/---

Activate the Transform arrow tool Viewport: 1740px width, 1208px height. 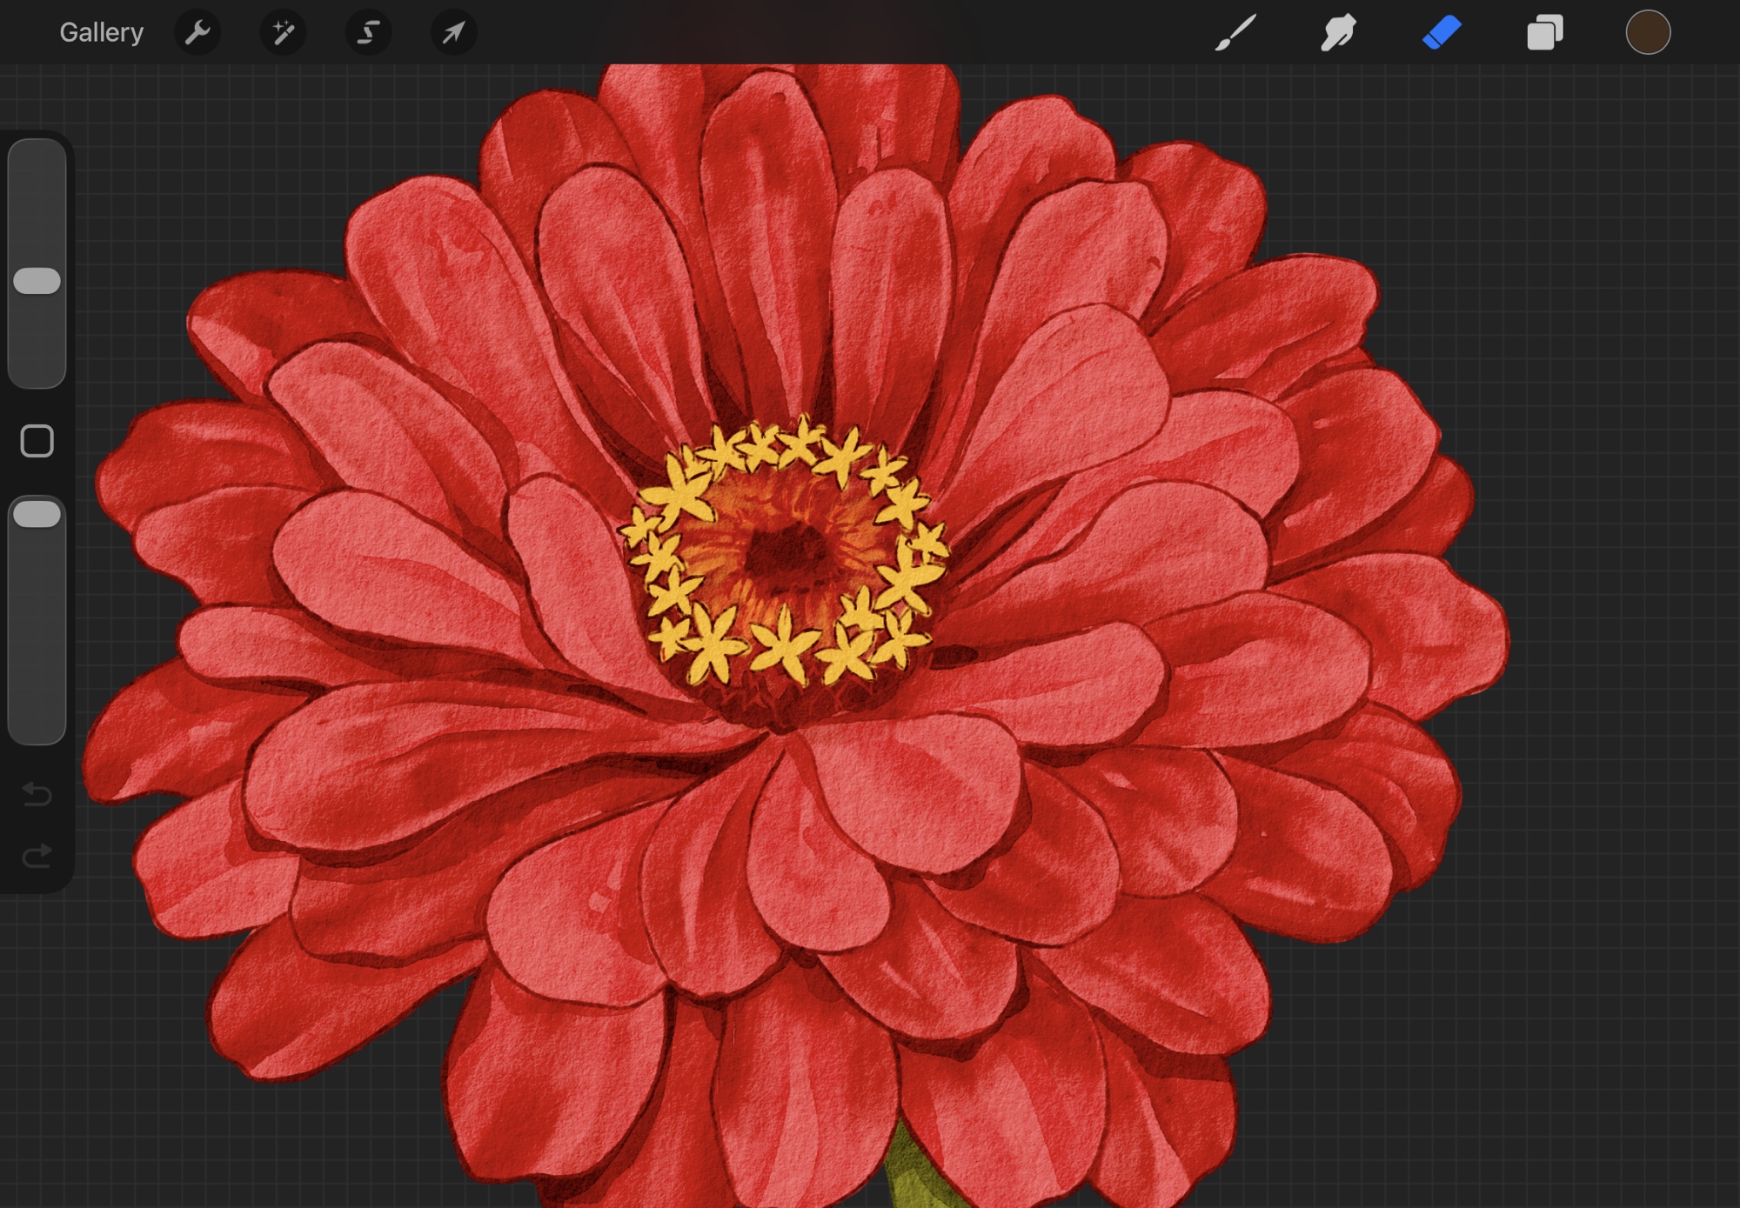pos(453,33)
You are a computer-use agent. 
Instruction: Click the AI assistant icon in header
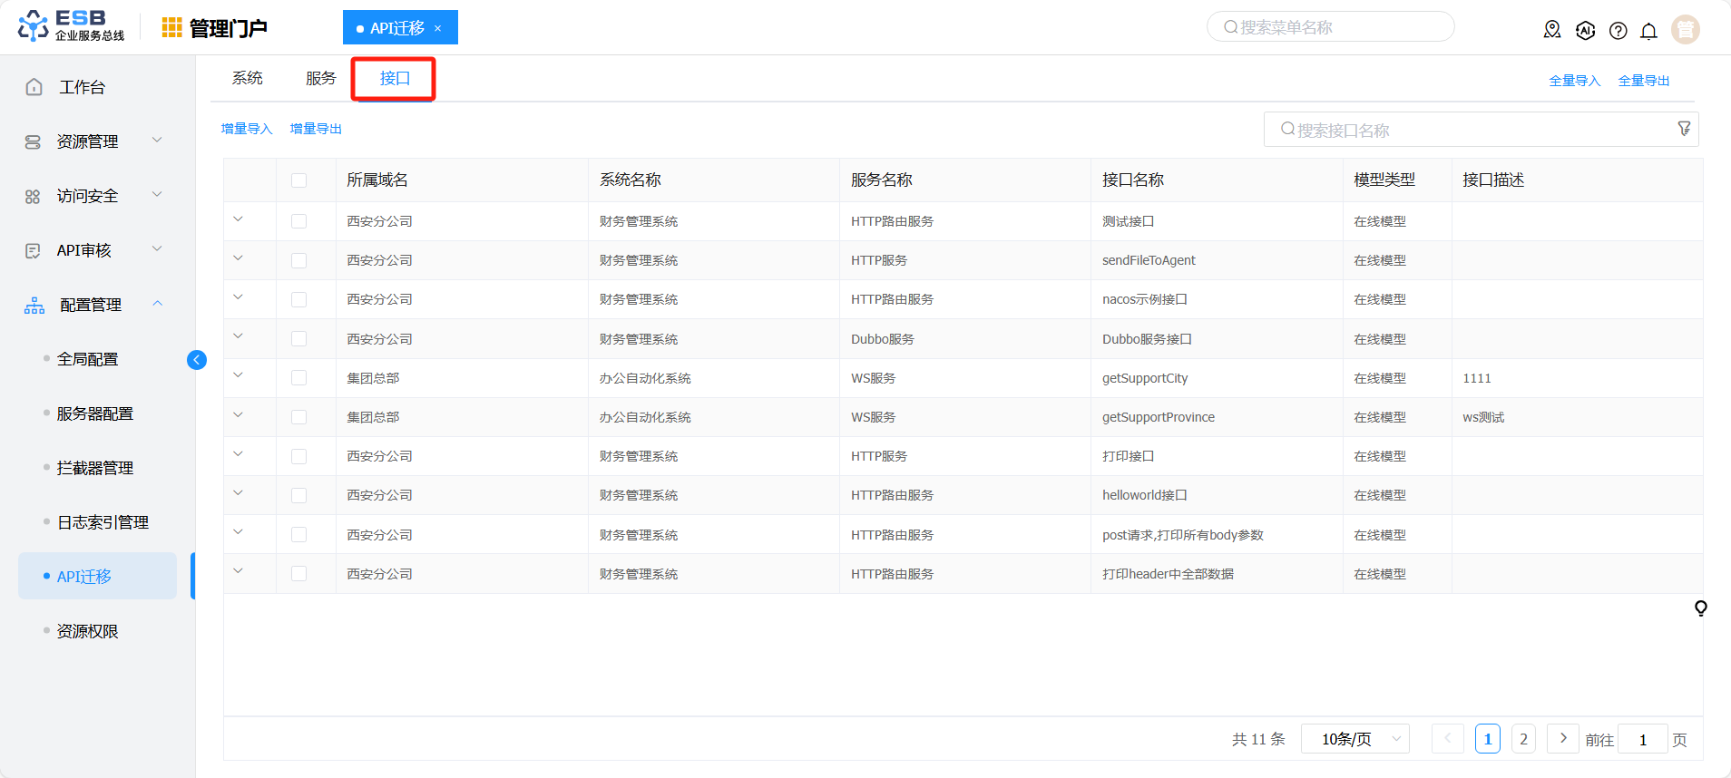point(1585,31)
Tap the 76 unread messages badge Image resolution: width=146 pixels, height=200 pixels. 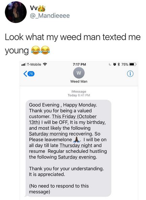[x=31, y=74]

\---
/---

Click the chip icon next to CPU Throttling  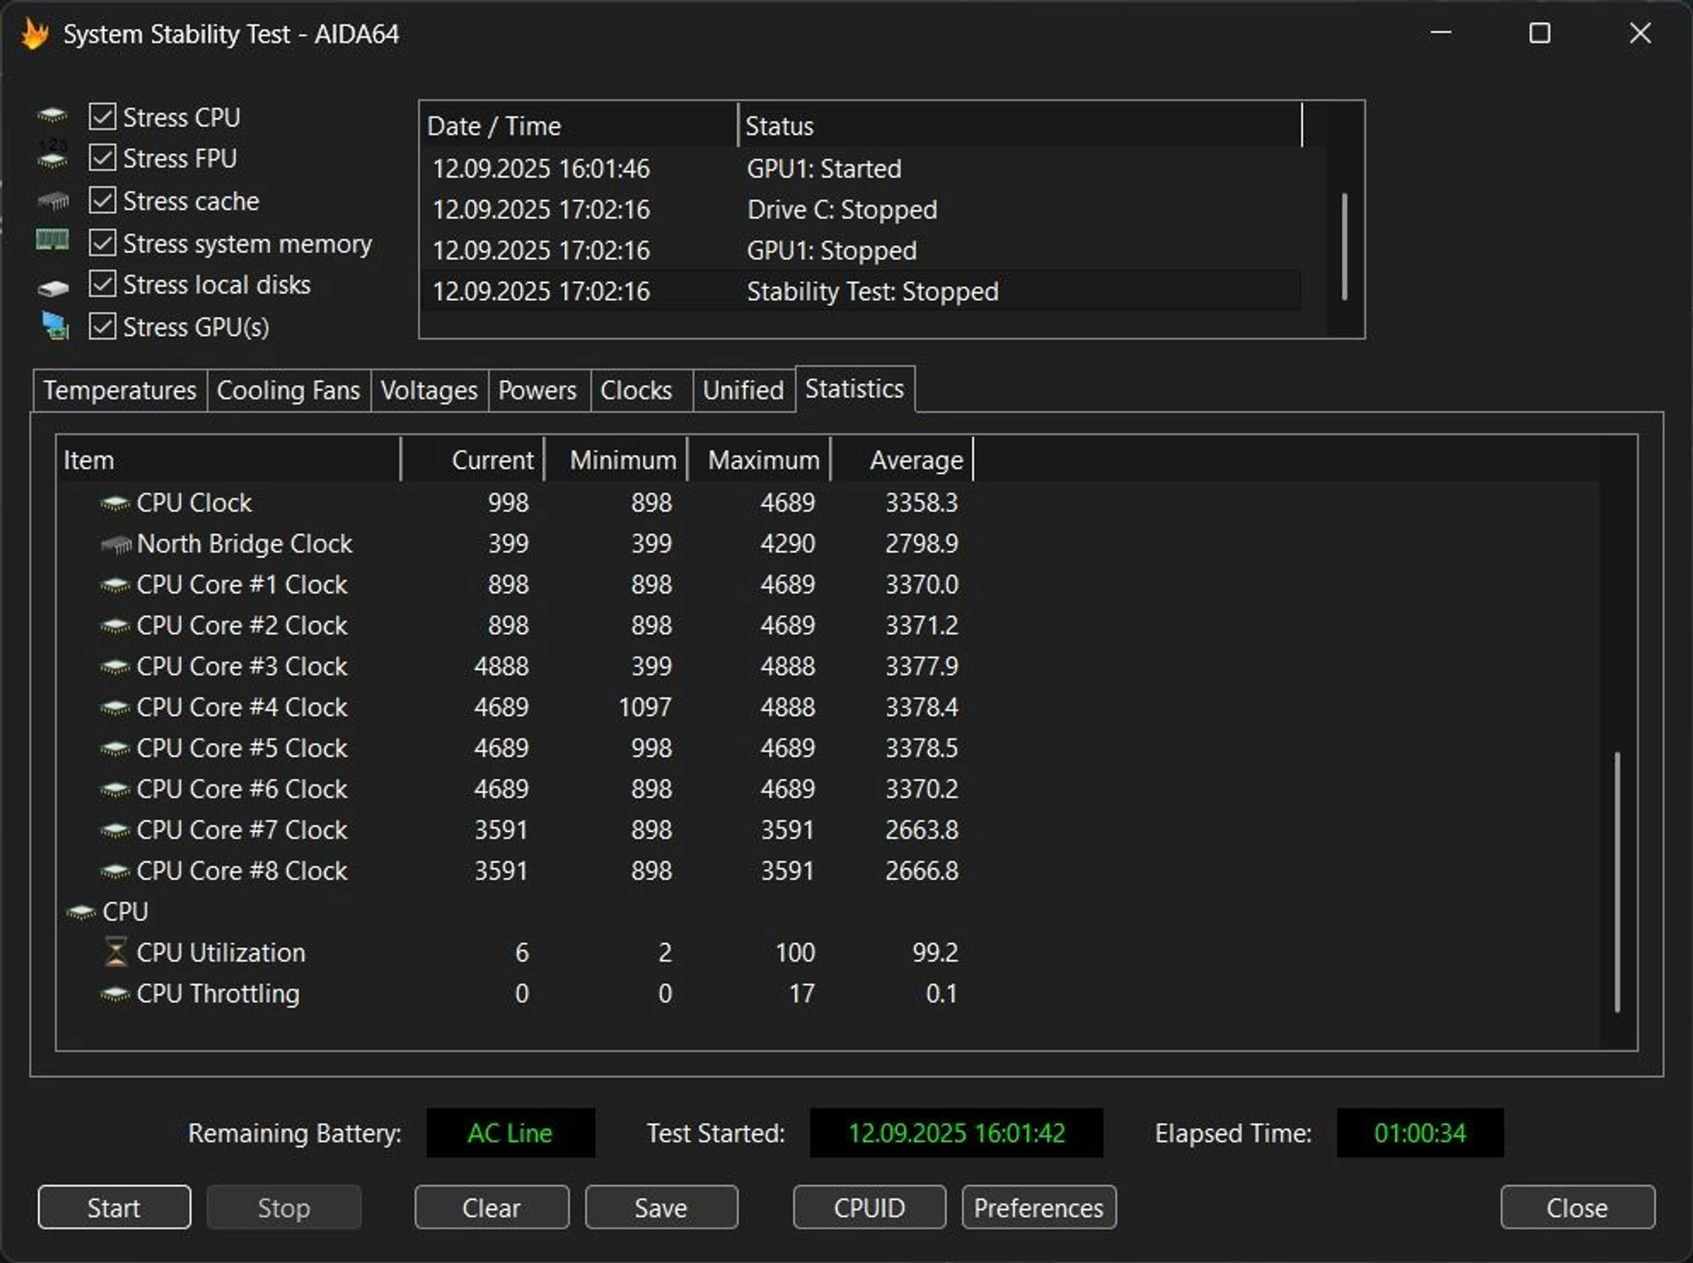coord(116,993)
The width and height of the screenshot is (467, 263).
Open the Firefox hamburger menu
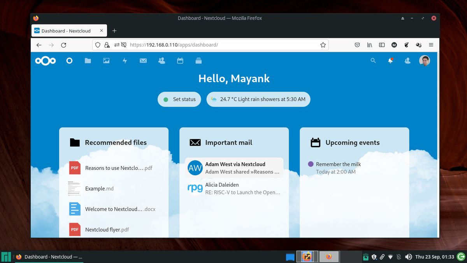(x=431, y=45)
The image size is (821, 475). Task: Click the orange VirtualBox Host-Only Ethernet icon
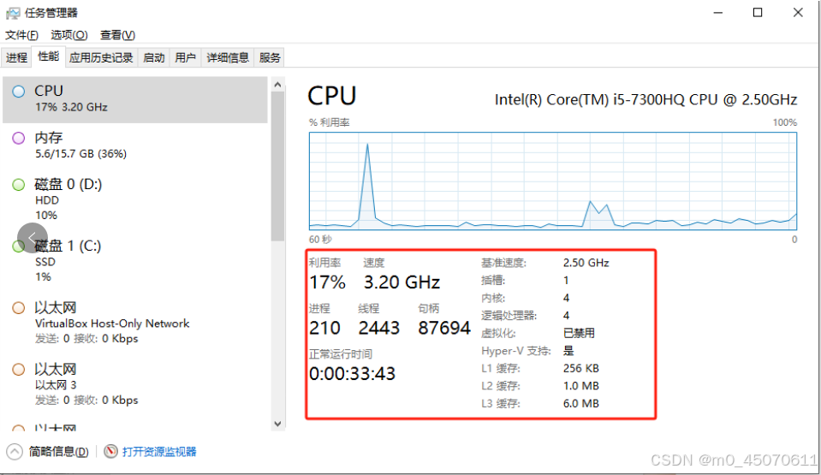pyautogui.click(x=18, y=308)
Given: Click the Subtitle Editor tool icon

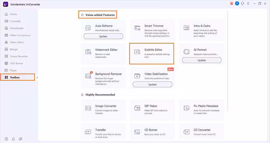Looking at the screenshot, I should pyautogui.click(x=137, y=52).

\---

● EXERCISE
Reproduce, without alteration, the lines that open with the line containing "The image size" and close with the line containing "Looking at the", both of these lines included. Omit the pictures from your answer.

● FINAL RESULT
The image size is (821, 475). Task: Click the orange VirtualBox Host-Only Ethernet icon
pyautogui.click(x=18, y=308)
Given: Click the Subtitle Editor tool icon

Looking at the screenshot, I should pyautogui.click(x=137, y=52).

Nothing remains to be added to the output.